Others embraced the new inclusivity. Eishi Ozeki, a 46-year-old manga artist who said he made the hourlong journey from his home to the cafe up to three times a month, welcomed the decision to open it to the public.

“The new system is great for clients from abroad, or people like me, who so badly wanted to come to the cafe but couldn’t due to a lack of connections,” he said.

Finding a way to get into 84 had become a point of obsession for Mr. Ozeki, who kept pestering an acquaintance who he thought may know its location. He later created a manga about a girl who regularly visited the cafe in order to break into the video game industry.

As he opens his business to a wider circle, Mr. Hashimoto hopes that video games will be just a starting point for deeper discussions.

“People don’t come in and ask each other, ‘How do you get to that final stage of Mario Bros.?’” he said. “We talk about life, we talk about career progression for the younger folks.
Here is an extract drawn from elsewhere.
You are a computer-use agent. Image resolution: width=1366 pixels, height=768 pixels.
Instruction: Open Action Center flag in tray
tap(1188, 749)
That’s the conversation that happens here.”

He told of a chance encounter between a woman interested in developing video games and Yuji Horii, the creator of Dragon Quest.

“He signed her passport and said, ‘This is your good luck charm,’” Mr. Hashimoto said, referring to the cafe’s stamp book for customer visits. “This is what I want to do with this cafe. And I told her, one day when you create your own video game, bring it here for us to see.”

Hikari Hida reported from Tokyo, and Tiffany May from Hong Kong.